• Introduces Christopher Smart and notes his recent Substack article correcting earlier predictions about the Iran war being quick, highlighting how market sentiment has shifted from looking beyond the conflict to pricing in prolonged uncertainty.
    Joe Mathieu
  • Christopher Smart
    Admits initial assessment was wrong; Iran continues to fight despite military losses, political leadership remains unrepentant, and a less capable military can harass shipping in the Strait of Hormuz, potentially prolonging the conflict.
  • Notes USS Boxer deployment timeline suggests oil market faces a long wait if reinforcements are for reopening the Strait.
    Joe Mathieu
  • Christopher Smart
    Even with naval escorts, shipping through Strait will carry higher risk for foreseeable future, keeping oil prices elevated. Base case assumes flows resume in 2-3 weeks, but downside case involves much less oil at higher risk, sustaining high prices until global recession reduces demand.

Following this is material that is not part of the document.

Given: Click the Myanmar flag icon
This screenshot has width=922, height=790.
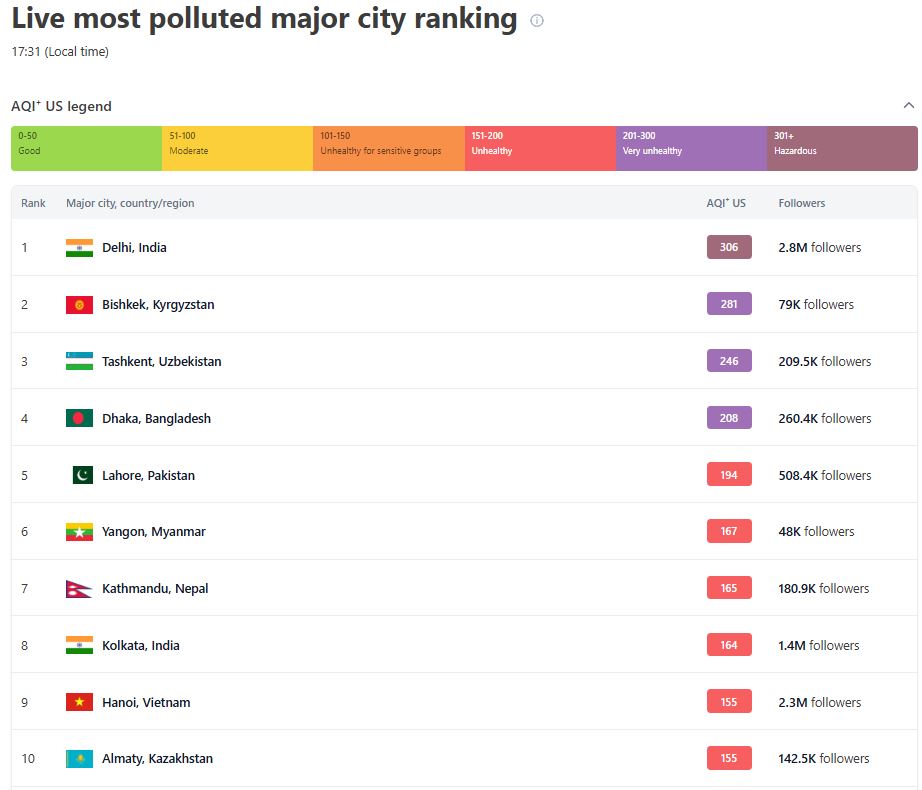Looking at the screenshot, I should click(x=79, y=532).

  • Asks about Russia and China as unintended beneficiaries.
    Joe Mathieu
  • Christopher Smart
    Russia benefits from higher oil prices and diversion of Patriot systems from Ukraine. China benefits from large energy reserves and US naval assets diverted from South China Sea, giving Xi Jinping leverage in future trade talks with Trump.

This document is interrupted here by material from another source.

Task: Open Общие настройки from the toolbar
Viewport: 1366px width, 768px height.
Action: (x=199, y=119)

  • Asks about market sell-off (stocks down, metals down, yields up).
    Joe Mathieu
  • Christopher Smart
    Headlines about US troops deploying for potential land action in Iran and reinforcements arriving in weeks/months shift market scenario from short conflict to months-long uncertainty, hitting consumer confidence and spending, especially with rising gasoline prices ahead of US driving season. Treasury sell-off reflects inflation worries as conflict headwinds push against Fed's 2% target.